══ Extracted data ══
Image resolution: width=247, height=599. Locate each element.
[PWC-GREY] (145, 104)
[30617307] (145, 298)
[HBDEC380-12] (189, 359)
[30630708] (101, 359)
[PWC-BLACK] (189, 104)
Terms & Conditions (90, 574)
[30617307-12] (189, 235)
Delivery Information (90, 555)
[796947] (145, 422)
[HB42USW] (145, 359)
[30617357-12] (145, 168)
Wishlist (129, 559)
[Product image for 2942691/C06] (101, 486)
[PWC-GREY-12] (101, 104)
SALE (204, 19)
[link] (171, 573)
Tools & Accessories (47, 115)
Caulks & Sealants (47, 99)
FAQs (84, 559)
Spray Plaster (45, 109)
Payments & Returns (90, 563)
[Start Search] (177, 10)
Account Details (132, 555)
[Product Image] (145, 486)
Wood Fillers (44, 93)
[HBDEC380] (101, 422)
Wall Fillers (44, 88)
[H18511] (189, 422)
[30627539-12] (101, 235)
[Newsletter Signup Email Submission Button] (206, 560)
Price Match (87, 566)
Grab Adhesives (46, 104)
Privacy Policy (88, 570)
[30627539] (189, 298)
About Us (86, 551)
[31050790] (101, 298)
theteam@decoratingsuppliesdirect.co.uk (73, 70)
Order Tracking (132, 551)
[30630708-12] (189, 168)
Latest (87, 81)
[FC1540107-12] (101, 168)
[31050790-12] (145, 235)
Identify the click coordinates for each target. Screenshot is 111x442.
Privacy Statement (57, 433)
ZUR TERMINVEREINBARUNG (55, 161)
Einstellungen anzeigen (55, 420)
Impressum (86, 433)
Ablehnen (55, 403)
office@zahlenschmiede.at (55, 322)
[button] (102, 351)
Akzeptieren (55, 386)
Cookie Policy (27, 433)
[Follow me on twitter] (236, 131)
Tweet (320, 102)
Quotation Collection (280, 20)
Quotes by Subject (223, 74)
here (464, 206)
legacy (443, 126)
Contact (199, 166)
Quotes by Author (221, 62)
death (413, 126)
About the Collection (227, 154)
═══
══ Extracted data ══
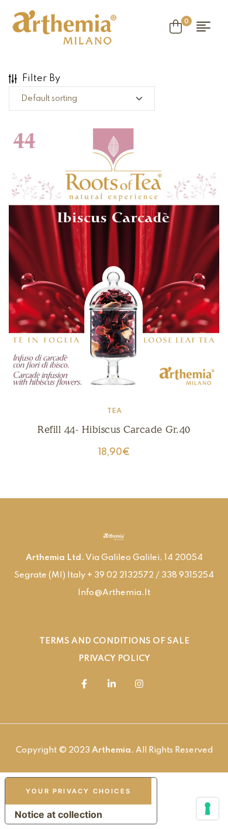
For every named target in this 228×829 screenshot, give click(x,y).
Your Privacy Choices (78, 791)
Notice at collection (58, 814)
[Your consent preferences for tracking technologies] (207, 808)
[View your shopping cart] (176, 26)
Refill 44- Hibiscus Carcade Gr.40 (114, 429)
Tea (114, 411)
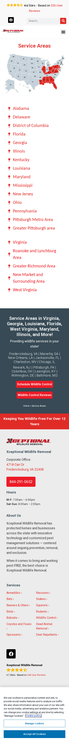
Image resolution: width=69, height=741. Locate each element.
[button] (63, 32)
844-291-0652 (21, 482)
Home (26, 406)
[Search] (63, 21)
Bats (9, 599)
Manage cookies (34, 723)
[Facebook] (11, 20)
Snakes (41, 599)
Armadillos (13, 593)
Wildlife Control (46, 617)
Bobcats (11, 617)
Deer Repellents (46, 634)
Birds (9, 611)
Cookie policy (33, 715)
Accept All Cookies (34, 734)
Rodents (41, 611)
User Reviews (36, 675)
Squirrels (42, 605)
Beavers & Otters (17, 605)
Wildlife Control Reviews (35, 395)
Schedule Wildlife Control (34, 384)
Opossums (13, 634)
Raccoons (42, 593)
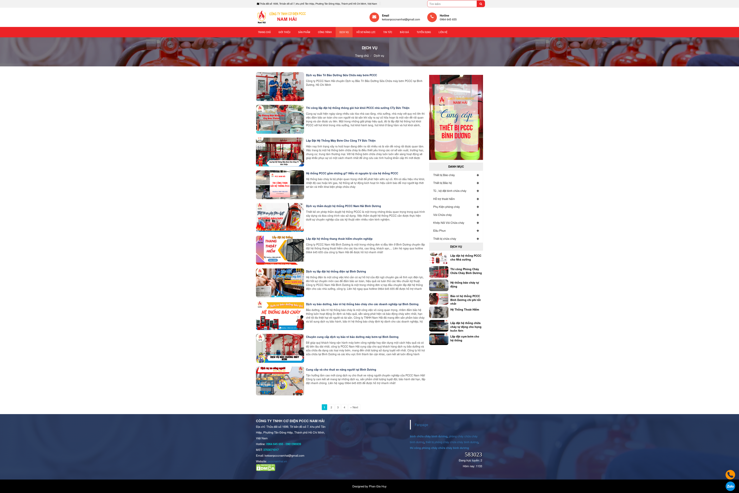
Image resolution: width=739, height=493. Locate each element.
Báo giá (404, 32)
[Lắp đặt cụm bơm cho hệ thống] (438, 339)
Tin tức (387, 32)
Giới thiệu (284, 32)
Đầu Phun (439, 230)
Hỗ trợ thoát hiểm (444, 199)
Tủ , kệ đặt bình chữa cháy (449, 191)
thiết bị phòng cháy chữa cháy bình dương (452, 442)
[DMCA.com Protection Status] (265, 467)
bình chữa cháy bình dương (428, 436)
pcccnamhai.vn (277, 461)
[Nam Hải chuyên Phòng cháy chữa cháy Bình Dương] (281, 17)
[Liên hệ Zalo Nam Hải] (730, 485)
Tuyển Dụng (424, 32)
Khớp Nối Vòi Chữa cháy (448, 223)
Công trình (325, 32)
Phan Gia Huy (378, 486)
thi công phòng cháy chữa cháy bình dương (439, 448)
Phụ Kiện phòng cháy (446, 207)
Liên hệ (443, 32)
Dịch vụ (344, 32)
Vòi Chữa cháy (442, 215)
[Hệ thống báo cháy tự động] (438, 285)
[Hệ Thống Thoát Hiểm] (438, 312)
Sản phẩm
═══
■ Given exercise
Could you write out the items from the line with "[Follow me on twitter] (236, 131)" up to and including the line with "death (413, 126)", replacing "Quotes by" with "Sayings by" and leaving everything else unchanged?

■ Solution
[Follow me on twitter] (236, 131)
Tweet (320, 102)
Quotation Collection (280, 20)
Sayings by Subject (223, 74)
here (464, 206)
legacy (443, 126)
Contact (199, 166)
Sayings by Author (221, 62)
death (413, 126)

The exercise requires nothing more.